Page text
I think NV Access should consider working more on the support of NVDA with Word. I used NVDA for four months without any interruption and had to go back to JAWS when the university started simply for this reason. I think they should focus on enhancing the reading experience, particularly on creating reading patterns that indicate where the title of a section is or where a new paragraph begins. Another area I think NV Access should consider is what I call obtaining information from the document. The user should be given the opportunity to obtain information on different parameters of the document, such as the current page, the current line and the overall number of lines of the page you are focused on, the language of the document, word count, and much more I can't think of right now. These enhancements definitely improve user experience and will turn out to attract more users towards NVDA.

2018-11-19 16:17:29

Hi @afrim, most of the information you mention can be gotten by pressing the status line command (NVDA+SHIFT+END).

What you will do
a - In the comments about NVDA and Word, how long did the first writer use NVDA before returning to JAWS?
b - Give the lines of the records as a numbered list, skipping blank lines. Begin at the line that contains "Click inside the" and stop after the line that contains "coord(156,99)".

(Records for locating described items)
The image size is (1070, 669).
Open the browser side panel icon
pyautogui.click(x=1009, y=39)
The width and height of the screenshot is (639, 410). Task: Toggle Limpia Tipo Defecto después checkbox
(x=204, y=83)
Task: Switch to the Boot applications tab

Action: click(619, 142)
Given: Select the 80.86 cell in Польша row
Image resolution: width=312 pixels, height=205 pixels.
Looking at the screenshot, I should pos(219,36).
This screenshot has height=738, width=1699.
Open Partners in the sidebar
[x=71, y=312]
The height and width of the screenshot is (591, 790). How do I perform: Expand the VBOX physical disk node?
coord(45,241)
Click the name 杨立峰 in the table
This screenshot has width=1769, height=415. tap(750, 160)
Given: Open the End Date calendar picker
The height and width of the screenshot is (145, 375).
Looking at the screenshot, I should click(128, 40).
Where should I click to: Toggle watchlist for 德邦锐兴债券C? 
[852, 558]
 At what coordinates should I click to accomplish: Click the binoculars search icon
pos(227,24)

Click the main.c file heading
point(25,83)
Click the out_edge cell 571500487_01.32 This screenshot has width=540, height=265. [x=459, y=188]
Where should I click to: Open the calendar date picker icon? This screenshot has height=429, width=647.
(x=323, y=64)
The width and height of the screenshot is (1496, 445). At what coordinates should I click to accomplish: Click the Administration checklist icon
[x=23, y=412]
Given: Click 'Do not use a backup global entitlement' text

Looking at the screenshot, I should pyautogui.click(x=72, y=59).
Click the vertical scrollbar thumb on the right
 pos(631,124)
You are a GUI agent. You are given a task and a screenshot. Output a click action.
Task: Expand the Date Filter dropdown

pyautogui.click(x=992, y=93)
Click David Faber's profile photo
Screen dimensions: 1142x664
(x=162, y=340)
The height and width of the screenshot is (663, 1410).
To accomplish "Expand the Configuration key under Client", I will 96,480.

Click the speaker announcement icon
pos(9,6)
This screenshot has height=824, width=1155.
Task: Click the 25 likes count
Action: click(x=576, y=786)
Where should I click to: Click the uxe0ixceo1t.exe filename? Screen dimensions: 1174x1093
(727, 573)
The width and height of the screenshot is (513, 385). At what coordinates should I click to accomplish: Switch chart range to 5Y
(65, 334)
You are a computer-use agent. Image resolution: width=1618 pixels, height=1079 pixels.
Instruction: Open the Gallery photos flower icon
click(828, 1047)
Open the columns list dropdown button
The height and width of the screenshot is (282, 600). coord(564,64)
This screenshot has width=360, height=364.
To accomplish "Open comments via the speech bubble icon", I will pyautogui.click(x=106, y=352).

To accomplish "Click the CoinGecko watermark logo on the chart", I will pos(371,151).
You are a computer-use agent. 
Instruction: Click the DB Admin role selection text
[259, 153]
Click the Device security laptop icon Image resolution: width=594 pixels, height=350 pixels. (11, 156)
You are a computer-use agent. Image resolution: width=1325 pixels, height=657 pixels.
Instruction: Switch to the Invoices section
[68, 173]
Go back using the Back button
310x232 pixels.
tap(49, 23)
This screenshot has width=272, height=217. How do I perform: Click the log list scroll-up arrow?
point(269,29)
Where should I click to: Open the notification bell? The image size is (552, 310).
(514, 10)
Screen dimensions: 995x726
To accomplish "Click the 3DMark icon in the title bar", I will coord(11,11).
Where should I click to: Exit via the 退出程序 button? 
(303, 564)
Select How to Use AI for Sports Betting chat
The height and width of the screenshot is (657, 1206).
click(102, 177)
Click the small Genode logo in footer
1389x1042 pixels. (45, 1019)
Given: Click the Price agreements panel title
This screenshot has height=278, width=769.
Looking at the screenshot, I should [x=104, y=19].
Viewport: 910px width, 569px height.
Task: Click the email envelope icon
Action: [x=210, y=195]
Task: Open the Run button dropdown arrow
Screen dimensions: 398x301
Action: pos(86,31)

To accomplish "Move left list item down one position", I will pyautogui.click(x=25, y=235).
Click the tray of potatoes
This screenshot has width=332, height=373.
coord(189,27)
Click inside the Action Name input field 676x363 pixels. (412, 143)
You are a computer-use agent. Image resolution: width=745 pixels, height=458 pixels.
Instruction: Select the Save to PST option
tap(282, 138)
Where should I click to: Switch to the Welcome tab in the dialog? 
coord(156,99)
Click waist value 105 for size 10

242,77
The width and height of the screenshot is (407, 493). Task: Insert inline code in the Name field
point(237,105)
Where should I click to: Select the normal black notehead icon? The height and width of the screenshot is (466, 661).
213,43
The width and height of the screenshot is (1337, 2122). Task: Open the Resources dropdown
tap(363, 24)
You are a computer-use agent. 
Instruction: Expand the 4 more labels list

Results for each task
a - Four months.

b -
1. Click inside the Action Name input field 676x363 pixels. (412, 143)
2. You are a computer-use agent. Image resolution: width=745 pixels, height=458 pixels.
3. Instruction: Select the Save to PST option
4. tap(282, 138)
5. Where should I click to: Switch to the Welcome tab in the dialog? 
6. coord(156,99)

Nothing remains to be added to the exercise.